(Task input begins)
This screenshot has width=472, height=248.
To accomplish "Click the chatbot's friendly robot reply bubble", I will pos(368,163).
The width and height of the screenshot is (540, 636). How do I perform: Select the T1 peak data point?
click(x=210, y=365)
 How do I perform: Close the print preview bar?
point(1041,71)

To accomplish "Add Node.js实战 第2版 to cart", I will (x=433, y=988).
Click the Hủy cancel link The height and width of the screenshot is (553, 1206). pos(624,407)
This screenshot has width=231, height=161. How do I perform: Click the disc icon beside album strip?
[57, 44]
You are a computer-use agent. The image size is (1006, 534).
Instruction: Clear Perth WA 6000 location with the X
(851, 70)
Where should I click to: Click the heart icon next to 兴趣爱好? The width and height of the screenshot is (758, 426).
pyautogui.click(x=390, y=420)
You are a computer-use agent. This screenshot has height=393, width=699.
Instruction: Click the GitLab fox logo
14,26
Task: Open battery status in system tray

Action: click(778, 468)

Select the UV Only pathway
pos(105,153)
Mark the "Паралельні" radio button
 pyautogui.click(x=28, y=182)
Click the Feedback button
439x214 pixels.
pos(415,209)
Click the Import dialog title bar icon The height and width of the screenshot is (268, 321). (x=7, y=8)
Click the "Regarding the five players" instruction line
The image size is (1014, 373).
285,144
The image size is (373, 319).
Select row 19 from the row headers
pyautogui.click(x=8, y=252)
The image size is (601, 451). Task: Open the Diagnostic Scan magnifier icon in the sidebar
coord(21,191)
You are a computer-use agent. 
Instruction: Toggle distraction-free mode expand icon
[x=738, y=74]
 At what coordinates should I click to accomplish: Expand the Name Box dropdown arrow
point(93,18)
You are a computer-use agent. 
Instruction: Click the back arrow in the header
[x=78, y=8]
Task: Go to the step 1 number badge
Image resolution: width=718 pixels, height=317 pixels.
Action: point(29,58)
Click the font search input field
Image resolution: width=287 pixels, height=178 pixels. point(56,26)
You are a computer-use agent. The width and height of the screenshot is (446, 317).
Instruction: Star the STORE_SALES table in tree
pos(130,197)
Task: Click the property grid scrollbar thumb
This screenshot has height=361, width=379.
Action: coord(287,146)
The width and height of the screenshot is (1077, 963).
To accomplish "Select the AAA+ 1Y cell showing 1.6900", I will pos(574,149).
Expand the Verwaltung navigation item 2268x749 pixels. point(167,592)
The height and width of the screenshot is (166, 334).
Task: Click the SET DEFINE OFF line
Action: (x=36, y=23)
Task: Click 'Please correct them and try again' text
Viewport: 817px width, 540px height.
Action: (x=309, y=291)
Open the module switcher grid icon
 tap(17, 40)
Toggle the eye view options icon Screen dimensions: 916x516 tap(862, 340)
(Task input ends)
Only the lines from the one containing "You are a computer-use agent. The width" through the last line above belong in your answer. Retype them exactly.

You are a computer-use agent. The width and height of the screenshot is (446, 317).
Instruction: Star the STORE_SALES table in tree
pos(130,197)
Task: Click the property grid scrollbar thumb
This screenshot has height=361, width=379.
Action: coord(287,146)
The width and height of the screenshot is (1077, 963).
To accomplish "Select the AAA+ 1Y cell showing 1.6900", I will pos(574,149).
Expand the Verwaltung navigation item 2268x749 pixels. point(167,592)
The height and width of the screenshot is (166, 334).
Task: Click the SET DEFINE OFF line
Action: (x=36, y=23)
Task: Click 'Please correct them and try again' text
Viewport: 817px width, 540px height.
Action: (x=309, y=291)
Open the module switcher grid icon
 tap(17, 40)
Toggle the eye view options icon Screen dimensions: 916x516 tap(862, 340)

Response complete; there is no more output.